In the case of Don Warrington’s George and more particularly Shelley “The Machine” Levene, a kind of updated Willy Loman given deep pathos by Stanley Townsend, older salesmen who have lost their touch suffer their own kind of death, professionally if not physically. All that they care about is getting an allocation of the premium leads, i.e. those that might turn into sales rather than the dross that is palmed off on those who are unlikely to sell anyway.

In this kind of environment, if you lose you might as well be dead and, for reasons of his own, Dave Moss, given perfect comic timing by Robert Glenister, is happy to sell the idea of backstabbing revenge on the unseen directors of the company and their representative in the office, Kris Marshall’s nerdy John Williamson.

Having set the scene in a first act that runs to less than half an hour, the interval is required in order for the Chinese restaurant to be transformed by designer Chiara Stephenson into the real estate company’s office.

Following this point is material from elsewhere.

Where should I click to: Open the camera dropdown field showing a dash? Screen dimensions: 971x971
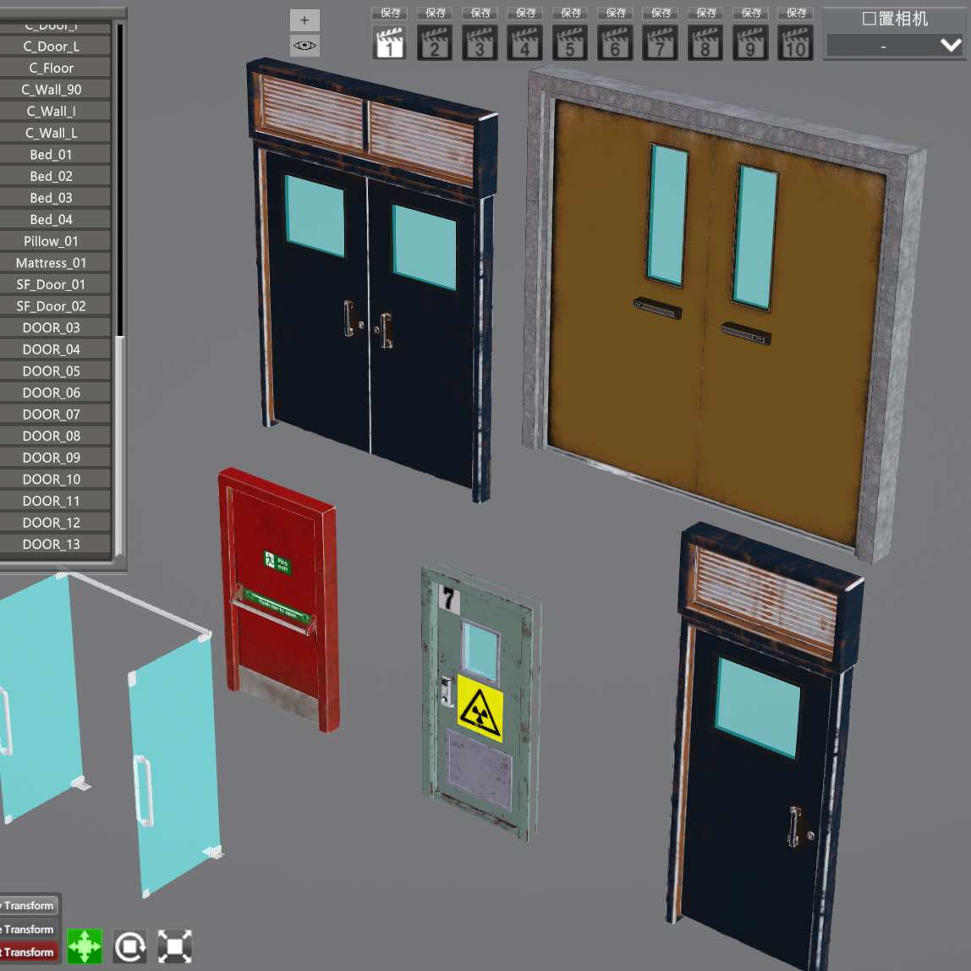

This would look pretty seedy at the best of times but these are the worst, since overnight it has been burgled, with the target not cash or assets (though the phones have disappeared) but those leads, which are worth their weight in gold.

The remainder of an evening that stretches to one and three-quarter hours including the interval is filled with rich comedy as the salesmen begin to self-destruct in their efforts to climb the ladder at the same time as a weary police officer and Williamson attempt to discover and expose the perpetrator of the crime.

Glengarry Glen Ross is one of David Mamet’s best plays and has stood the test of time remarkably well. Not only does it provide great opportunities for Christian Slater in the lead but also Stanley Townsend and Robert Glenister. The play also highlights so much of what is wrong with society today and should act as a perfect warning to avoid any smooth-talking salesman who happens to collar you in a bar, Chinese restaurant or even his office.